Chacun
des livres de Thibon a provoqué chez
son lecteur une commotion, un ébranlement, cette secousse sismique
venue du plus profond, où s'exprime la vie elle-même... Dans un
langage simple, sans rien de la technicité embarrassante des profs de
philo, ce paysan qui n'avait que son certificat d'étude savait, en
quelques mots, rejoindre l'expérience intime de chacun. A le lire, on
donnait forme, contenu et couleur à ce qui s'appelait autrefois
"une âme". Oui on reprenait conscience d'avoir une âme.
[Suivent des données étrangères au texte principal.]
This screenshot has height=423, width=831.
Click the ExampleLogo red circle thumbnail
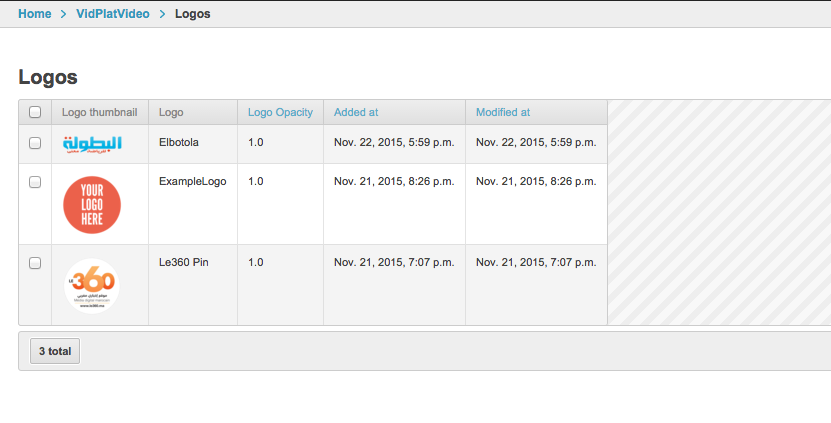point(92,204)
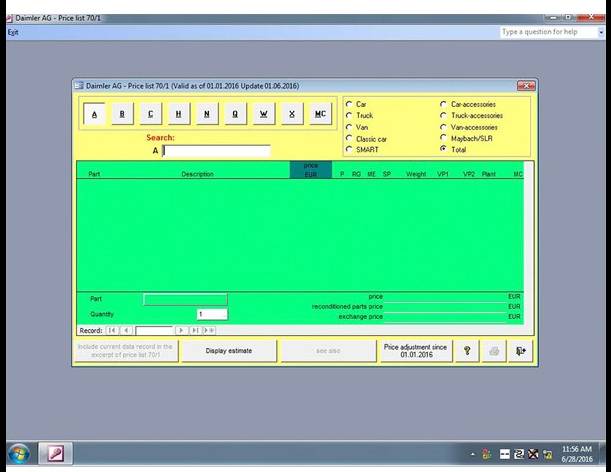Click the exit door icon button
The image size is (611, 472).
point(520,351)
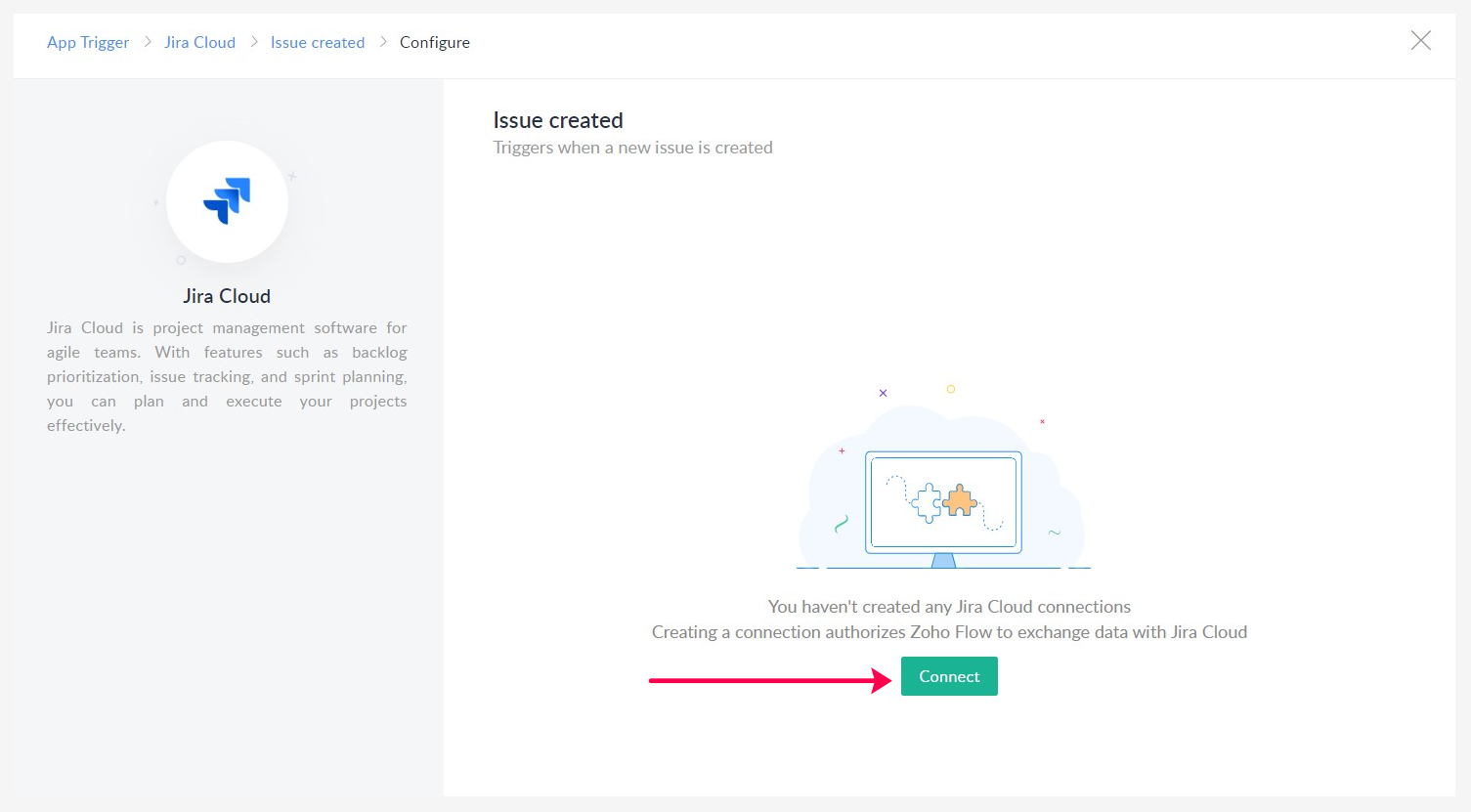Click the Issue created page heading
The width and height of the screenshot is (1471, 812).
[x=557, y=120]
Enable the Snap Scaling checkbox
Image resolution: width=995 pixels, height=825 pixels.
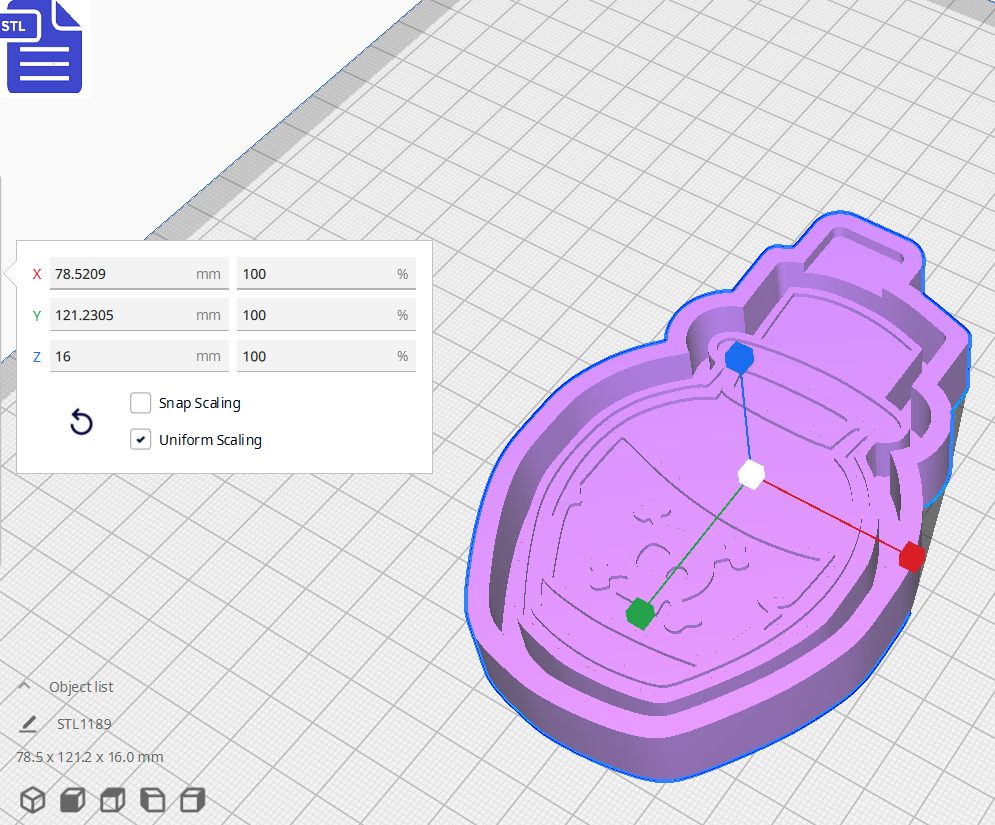pos(140,403)
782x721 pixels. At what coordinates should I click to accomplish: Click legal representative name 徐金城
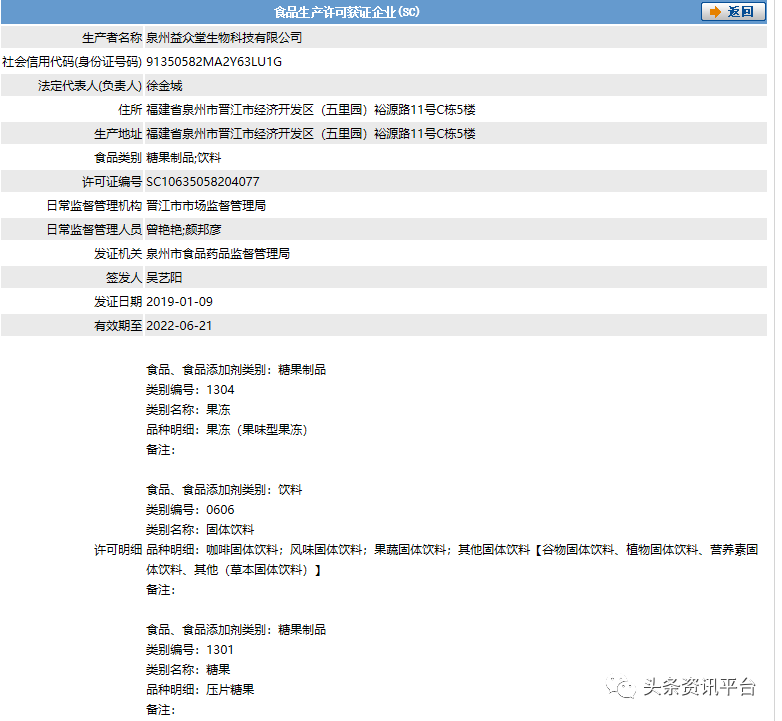tap(164, 86)
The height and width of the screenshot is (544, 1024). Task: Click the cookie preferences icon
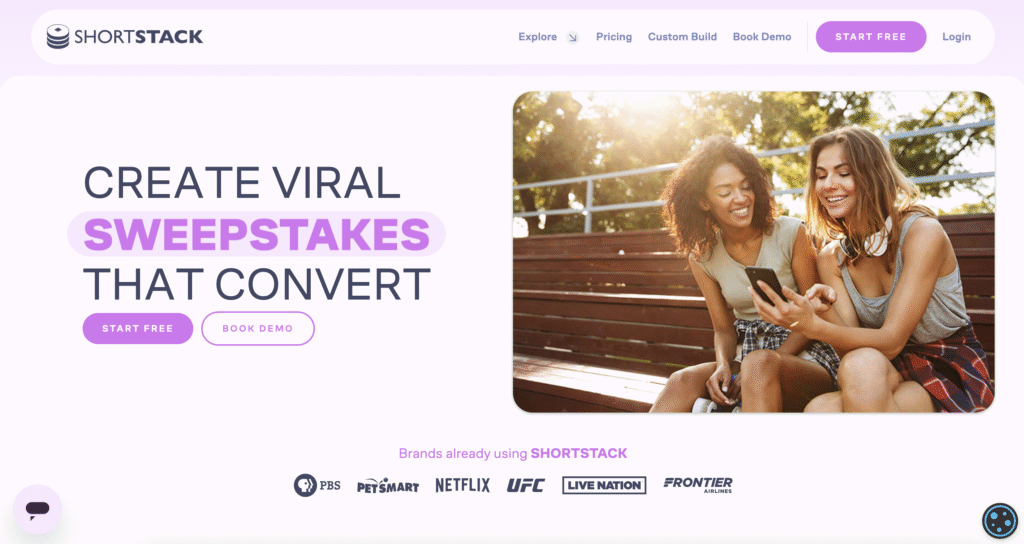tap(1000, 520)
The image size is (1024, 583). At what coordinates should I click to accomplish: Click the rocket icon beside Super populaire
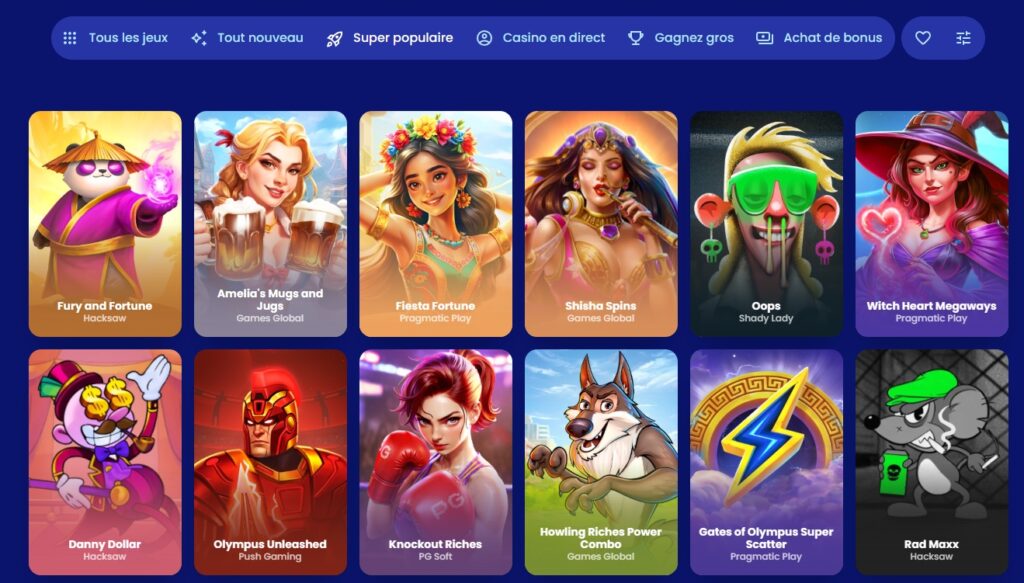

Et
jusqu'au bout de sa longue vie, jusqu'à L'illusion féconde, paru en
1995, le philosophe, qui était né avec le siècle, saura trouver le
moyen de surprendre son public, d'émouvoir ceux qui se sont donné la
peine d'être curieux de sa recherche. Il se remettait
en cause lui-même avec une loyauté roide, comme un paysan qui referait
l'état des lieux une dernière fois, avant de quitter sa maison.
Ce
philosophe chrétien avait des fidélités parfois lourdes à porter et
qu'il n'a jamais voulu trahir : il s'était fait en son temps le chantre
de la Révolution nationale du maréchal Pétain. Mais il jouissait en même
temps d'une liberté d'esprit qui le rendait proche de tous et de
chacun, susceptible de s'identifier, sans état d'âme, à tous les
vertiges, capable d'épouser tous les doutes et de sympathiser avec
toutes les douleurs, il ne cherchait pas un refuge dans le concept,
comme tant d'autres. Il ne se laissait pas impressionner par les grandes
idées, mais s'en servait plutôt pour crocheter les âmes fermées à
la lumière, pour ouvrir les coeurs rebelles ou révoltés, pour
impressionner les petits cerveaux calculateurs de ses contemporains,
souvent indifférents à ce monde intérieur qui le fascinait.
En
2000 (quel symbole !), l'Académie française a eu le temps de décerner
à ce Socrate moderne son grand prix de philosophie et c'est heureux :
Thibon n'est pas un grand philosophe, mais c'est un accoucheur d'âme,
expert en maïeutique. Comme Socrate, qui proposait cette image à ses
auditeurs, c'est un poisson torpille. Sa lecture ne laisse jamais indifférent
! Il peut créer l’électrochoc.
Voilà
pourquoi il faut prendre et lire ce recueil d'outre-tombe, que nous
propose Philippe Barthelet. Spécialiste de Thibon avec lequel il fit
naguère un très beau livre d'entretiens, récemment réédité, ce
chroniqueur a recueilli pieusement quelques membra dijecta, ici une préface
oubliée, là un article enfoui dans une collection poussiéreuse de
revues qui n'existent plus.
«
Ils sculptent en moi le silence » : seul le titre est un peu
contestable. Sa grandiloquence mal accordée m'a d'abord détourné de
rendre compte ici de ces ultima verba : faute de goût, simple
erreur de casting de l'éditeur, il faut passer outre. Dès les premières
pages, c'est Thibon, le style de Thibon, ces phrases simples, qui nous
sautent au visage. C'est Thibon au paradis des lettres, évoquant la mémoire
de quelques grands auteurs, qu'il tutoie avec aisance, en nous
introduisant dans leur compagnie.
André Gide et Jean de La Croix, Sénèque et Chateaubriand, Hugo, et
bien sûr, son cher Maurras, avec lequel il cultiva quelques affinités
électives, et Simone Weil, dont il fut le grand découvreur et qui fut
sa Diotime, Racine, Kierkegaard, Alain et quelques autres. On ne peut
pas résumer des conversations si variées avec des auteurs si divers.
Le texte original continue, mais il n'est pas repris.